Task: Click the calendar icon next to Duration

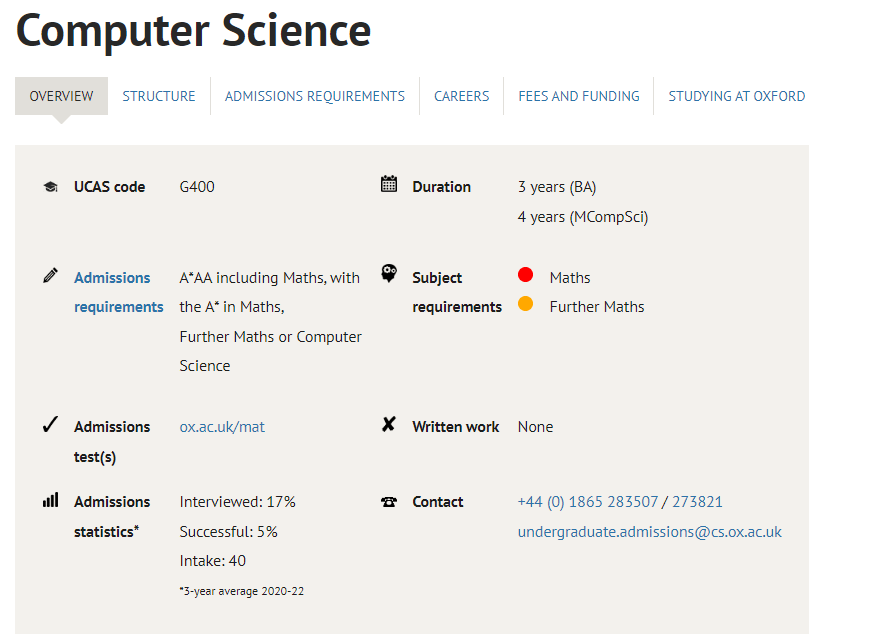Action: tap(389, 184)
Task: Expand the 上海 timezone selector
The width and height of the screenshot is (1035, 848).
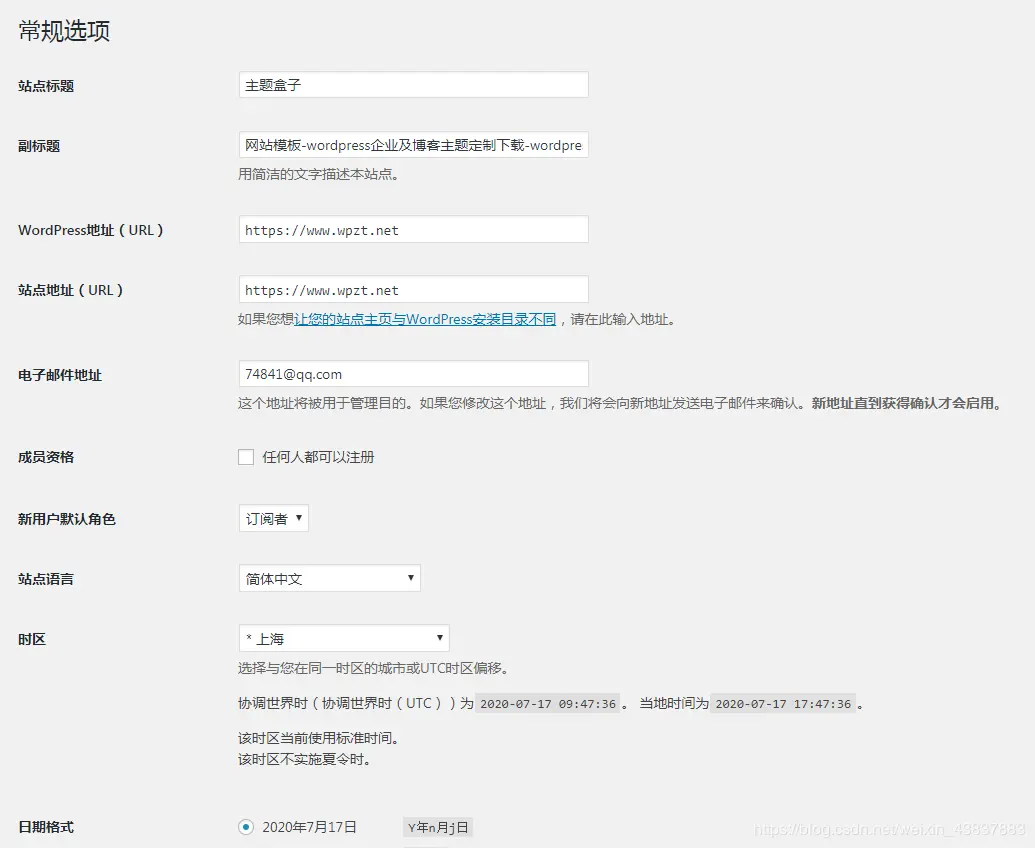Action: pos(344,638)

========================================================================

HOW TO COMPLETE THIS TASK
Without any pictures, reproduce exactly the lines from the line that contains "The width and" to the end of the entries above, both ends included.

EXERCISE RESPONSE
The width and height of the screenshot is (1035, 848).
Action: pos(344,638)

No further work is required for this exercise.